> **Work instruction**: Nothing but an exact copy of the listing should be given.

══════════════════════════════

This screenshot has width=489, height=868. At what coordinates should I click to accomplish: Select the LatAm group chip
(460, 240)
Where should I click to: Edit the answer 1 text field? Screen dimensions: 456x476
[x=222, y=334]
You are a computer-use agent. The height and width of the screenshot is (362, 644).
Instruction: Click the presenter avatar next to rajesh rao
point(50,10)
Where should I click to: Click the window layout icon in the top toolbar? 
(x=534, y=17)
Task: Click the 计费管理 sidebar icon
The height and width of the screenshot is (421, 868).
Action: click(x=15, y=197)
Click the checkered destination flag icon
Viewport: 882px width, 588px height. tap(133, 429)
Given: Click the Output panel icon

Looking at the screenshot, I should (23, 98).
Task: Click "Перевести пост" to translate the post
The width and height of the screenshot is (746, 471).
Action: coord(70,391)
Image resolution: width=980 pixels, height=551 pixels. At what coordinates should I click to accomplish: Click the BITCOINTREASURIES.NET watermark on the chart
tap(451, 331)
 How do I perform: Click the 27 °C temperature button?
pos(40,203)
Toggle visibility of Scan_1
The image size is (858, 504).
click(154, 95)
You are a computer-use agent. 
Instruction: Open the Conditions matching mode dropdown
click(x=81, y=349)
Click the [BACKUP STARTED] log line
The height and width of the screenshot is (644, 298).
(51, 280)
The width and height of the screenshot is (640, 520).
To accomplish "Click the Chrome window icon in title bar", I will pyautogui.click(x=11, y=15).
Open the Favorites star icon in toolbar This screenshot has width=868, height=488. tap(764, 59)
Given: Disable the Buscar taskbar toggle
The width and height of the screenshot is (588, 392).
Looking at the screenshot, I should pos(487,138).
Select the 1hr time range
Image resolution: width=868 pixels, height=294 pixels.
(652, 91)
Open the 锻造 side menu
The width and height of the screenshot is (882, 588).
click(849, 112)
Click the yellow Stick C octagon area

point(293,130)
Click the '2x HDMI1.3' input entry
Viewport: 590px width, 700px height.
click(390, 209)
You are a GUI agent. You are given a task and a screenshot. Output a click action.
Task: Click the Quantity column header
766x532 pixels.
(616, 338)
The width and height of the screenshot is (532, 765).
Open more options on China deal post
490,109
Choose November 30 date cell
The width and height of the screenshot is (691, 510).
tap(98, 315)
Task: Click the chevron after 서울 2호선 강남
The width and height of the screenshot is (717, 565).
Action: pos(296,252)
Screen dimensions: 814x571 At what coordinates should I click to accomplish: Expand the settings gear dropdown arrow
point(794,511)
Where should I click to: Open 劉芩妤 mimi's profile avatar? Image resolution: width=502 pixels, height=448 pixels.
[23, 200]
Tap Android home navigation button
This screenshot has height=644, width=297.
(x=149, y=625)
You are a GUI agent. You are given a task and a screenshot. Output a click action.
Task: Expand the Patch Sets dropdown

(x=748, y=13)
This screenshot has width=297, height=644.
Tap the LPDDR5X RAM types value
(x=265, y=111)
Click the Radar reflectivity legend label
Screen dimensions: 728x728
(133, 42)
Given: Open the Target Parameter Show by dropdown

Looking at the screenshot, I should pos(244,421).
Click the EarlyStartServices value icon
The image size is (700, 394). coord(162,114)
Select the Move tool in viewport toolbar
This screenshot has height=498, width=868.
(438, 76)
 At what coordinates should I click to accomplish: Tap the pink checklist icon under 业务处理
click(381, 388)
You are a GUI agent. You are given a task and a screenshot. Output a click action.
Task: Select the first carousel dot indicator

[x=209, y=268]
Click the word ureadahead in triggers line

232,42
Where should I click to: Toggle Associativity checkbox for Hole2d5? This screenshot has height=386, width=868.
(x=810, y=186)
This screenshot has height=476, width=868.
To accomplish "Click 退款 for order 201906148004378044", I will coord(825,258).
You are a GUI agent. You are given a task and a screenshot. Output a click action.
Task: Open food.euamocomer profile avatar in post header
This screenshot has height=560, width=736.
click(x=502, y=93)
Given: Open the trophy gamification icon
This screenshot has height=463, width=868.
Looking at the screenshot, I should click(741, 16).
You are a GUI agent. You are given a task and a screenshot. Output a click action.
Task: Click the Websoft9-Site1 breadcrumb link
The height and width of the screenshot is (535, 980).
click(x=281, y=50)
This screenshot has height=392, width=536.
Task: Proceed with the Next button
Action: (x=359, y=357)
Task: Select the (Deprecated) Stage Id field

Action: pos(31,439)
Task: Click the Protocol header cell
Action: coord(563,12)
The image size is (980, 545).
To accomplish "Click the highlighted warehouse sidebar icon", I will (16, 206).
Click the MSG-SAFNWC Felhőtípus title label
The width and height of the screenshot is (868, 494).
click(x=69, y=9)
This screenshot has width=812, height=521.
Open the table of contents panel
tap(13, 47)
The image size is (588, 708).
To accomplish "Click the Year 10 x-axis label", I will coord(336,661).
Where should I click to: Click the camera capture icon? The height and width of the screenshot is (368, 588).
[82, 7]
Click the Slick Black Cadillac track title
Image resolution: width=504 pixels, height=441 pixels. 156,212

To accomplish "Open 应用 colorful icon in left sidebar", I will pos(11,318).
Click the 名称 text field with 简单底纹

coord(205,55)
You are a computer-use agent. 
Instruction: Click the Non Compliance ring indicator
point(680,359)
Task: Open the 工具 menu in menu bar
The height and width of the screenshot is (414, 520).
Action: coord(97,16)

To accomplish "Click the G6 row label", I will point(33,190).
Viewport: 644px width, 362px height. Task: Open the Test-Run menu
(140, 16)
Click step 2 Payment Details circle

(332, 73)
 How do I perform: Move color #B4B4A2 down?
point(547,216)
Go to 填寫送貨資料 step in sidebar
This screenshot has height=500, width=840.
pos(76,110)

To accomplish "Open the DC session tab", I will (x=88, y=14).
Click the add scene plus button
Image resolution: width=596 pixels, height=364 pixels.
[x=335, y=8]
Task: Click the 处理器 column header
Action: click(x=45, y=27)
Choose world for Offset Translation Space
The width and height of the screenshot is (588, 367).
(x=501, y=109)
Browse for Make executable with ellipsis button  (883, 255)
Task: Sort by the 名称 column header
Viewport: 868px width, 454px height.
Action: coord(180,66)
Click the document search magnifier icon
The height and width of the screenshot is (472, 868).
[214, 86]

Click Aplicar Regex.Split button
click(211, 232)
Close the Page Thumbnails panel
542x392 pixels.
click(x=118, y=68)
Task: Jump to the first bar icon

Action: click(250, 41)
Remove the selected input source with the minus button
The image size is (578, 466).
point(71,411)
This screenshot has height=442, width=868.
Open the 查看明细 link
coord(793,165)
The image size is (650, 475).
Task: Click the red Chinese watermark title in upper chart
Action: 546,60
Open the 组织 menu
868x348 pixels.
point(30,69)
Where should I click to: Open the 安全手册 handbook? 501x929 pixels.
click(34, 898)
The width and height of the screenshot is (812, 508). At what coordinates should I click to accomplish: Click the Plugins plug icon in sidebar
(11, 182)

══════════════════════════════

> **Expected answer**:
This screenshot has width=489, height=868. At what coordinates should I click to accomplish: Select the LatAm group chip
(460, 240)
Where should I click to: Edit the answer 1 text field? Screen dimensions: 456x476
[x=222, y=334]
You are a computer-use agent. The height and width of the screenshot is (362, 644).
Instruction: Click the presenter avatar next to rajesh rao
point(50,10)
Where should I click to: Click the window layout icon in the top toolbar? 
(x=534, y=17)
Task: Click the 计费管理 sidebar icon
The height and width of the screenshot is (421, 868).
Action: click(x=15, y=197)
Click the checkered destination flag icon
Viewport: 882px width, 588px height. tap(133, 429)
Given: Click the Output panel icon

Looking at the screenshot, I should (23, 98).
Task: Click "Перевести пост" to translate the post
The width and height of the screenshot is (746, 471).
Action: coord(70,391)
Image resolution: width=980 pixels, height=551 pixels. At what coordinates should I click to accomplish: Click the BITCOINTREASURIES.NET watermark on the chart
tap(451, 331)
 How do I perform: Click the 27 °C temperature button?
pos(40,203)
Toggle visibility of Scan_1
The image size is (858, 504).
click(154, 95)
You are a computer-use agent. 
Instruction: Open the Conditions matching mode dropdown
click(x=81, y=349)
Click the [BACKUP STARTED] log line
The height and width of the screenshot is (644, 298).
(51, 280)
The width and height of the screenshot is (640, 520).
To accomplish "Click the Chrome window icon in title bar", I will pyautogui.click(x=11, y=15).
Open the Favorites star icon in toolbar This screenshot has width=868, height=488. tap(764, 59)
Given: Disable the Buscar taskbar toggle
The width and height of the screenshot is (588, 392).
Looking at the screenshot, I should pos(487,138).
Select the 1hr time range
Image resolution: width=868 pixels, height=294 pixels.
(652, 91)
Open the 锻造 side menu
The width and height of the screenshot is (882, 588).
click(849, 112)
Click the yellow Stick C octagon area

point(293,130)
Click the '2x HDMI1.3' input entry
Viewport: 590px width, 700px height.
click(390, 209)
You are a GUI agent. You are given a task and a screenshot. Output a click action.
Task: Click the Quantity column header
766x532 pixels.
(616, 338)
The width and height of the screenshot is (532, 765).
Open more options on China deal post
490,109
Choose November 30 date cell
The width and height of the screenshot is (691, 510).
tap(98, 315)
Task: Click the chevron after 서울 2호선 강남
The width and height of the screenshot is (717, 565).
Action: pos(296,252)
Screen dimensions: 814x571 At what coordinates should I click to accomplish: Expand the settings gear dropdown arrow
point(794,511)
Where should I click to: Open 劉芩妤 mimi's profile avatar? Image resolution: width=502 pixels, height=448 pixels.
[23, 200]
Tap Android home navigation button
This screenshot has height=644, width=297.
(x=149, y=625)
You are a GUI agent. You are given a task and a screenshot. Output a click action.
Task: Expand the Patch Sets dropdown

(x=748, y=13)
This screenshot has width=297, height=644.
Tap the LPDDR5X RAM types value
(x=265, y=111)
Click the Radar reflectivity legend label
Screen dimensions: 728x728
(133, 42)
Given: Open the Target Parameter Show by dropdown

Looking at the screenshot, I should pos(244,421).
Click the EarlyStartServices value icon
The image size is (700, 394). coord(162,114)
Select the Move tool in viewport toolbar
This screenshot has height=498, width=868.
(438, 76)
 At what coordinates should I click to accomplish: Tap the pink checklist icon under 业务处理
click(381, 388)
You are a GUI agent. You are given a task and a screenshot. Output a click action.
Task: Select the first carousel dot indicator

[x=209, y=268]
Click the word ureadahead in triggers line

232,42
Where should I click to: Toggle Associativity checkbox for Hole2d5? This screenshot has height=386, width=868.
(x=810, y=186)
This screenshot has height=476, width=868.
To accomplish "Click 退款 for order 201906148004378044", I will coord(825,258).
You are a GUI agent. You are given a task and a screenshot. Output a click action.
Task: Open food.euamocomer profile avatar in post header
This screenshot has height=560, width=736.
click(x=502, y=93)
Given: Open the trophy gamification icon
This screenshot has height=463, width=868.
Looking at the screenshot, I should click(741, 16).
You are a GUI agent. You are given a task and a screenshot. Output a click action.
Task: Click the Websoft9-Site1 breadcrumb link
The height and width of the screenshot is (535, 980).
click(x=281, y=50)
This screenshot has height=392, width=536.
Task: Proceed with the Next button
Action: (x=359, y=357)
Task: Select the (Deprecated) Stage Id field

Action: pos(31,439)
Task: Click the Protocol header cell
Action: coord(563,12)
The image size is (980, 545).
To accomplish "Click the highlighted warehouse sidebar icon", I will (16, 206).
Click the MSG-SAFNWC Felhőtípus title label
The width and height of the screenshot is (868, 494).
click(x=69, y=9)
This screenshot has width=812, height=521.
Open the table of contents panel
tap(13, 47)
The image size is (588, 708).
To accomplish "Click the Year 10 x-axis label", I will coord(336,661).
Where should I click to: Click the camera capture icon? The height and width of the screenshot is (368, 588).
[82, 7]
Click the Slick Black Cadillac track title
Image resolution: width=504 pixels, height=441 pixels. 156,212

To accomplish "Open 应用 colorful icon in left sidebar", I will pos(11,318).
Click the 名称 text field with 简单底纹

coord(205,55)
You are a computer-use agent. 
Instruction: Click the Non Compliance ring indicator
point(680,359)
Task: Open the 工具 menu in menu bar
The height and width of the screenshot is (414, 520).
Action: coord(97,16)

To accomplish "Click the G6 row label", I will point(33,190).
Viewport: 644px width, 362px height. Task: Open the Test-Run menu
(140, 16)
Click step 2 Payment Details circle

(332, 73)
 How do I perform: Move color #B4B4A2 down?
point(547,216)
Go to 填寫送貨資料 step in sidebar
This screenshot has height=500, width=840.
pos(76,110)

To accomplish "Open the DC session tab", I will (x=88, y=14).
Click the add scene plus button
Image resolution: width=596 pixels, height=364 pixels.
[x=335, y=8]
Task: Click the 处理器 column header
Action: click(x=45, y=27)
Choose world for Offset Translation Space
The width and height of the screenshot is (588, 367).
(x=501, y=109)
Browse for Make executable with ellipsis button  (883, 255)
Task: Sort by the 名称 column header
Viewport: 868px width, 454px height.
Action: coord(180,66)
Click the document search magnifier icon
The height and width of the screenshot is (472, 868).
[214, 86]

Click Aplicar Regex.Split button
click(211, 232)
Close the Page Thumbnails panel
542x392 pixels.
click(x=118, y=68)
Task: Jump to the first bar icon

Action: click(250, 41)
Remove the selected input source with the minus button
The image size is (578, 466).
point(71,411)
This screenshot has height=442, width=868.
Open the 查看明细 link
coord(793,165)
The image size is (650, 475).
Task: Click the red Chinese watermark title in upper chart
Action: 546,60
Open the 组织 menu
868x348 pixels.
point(30,69)
Where should I click to: Open the 安全手册 handbook? 501x929 pixels.
click(34, 898)
The width and height of the screenshot is (812, 508). At what coordinates should I click to accomplish: Click the Plugins plug icon in sidebar
(11, 182)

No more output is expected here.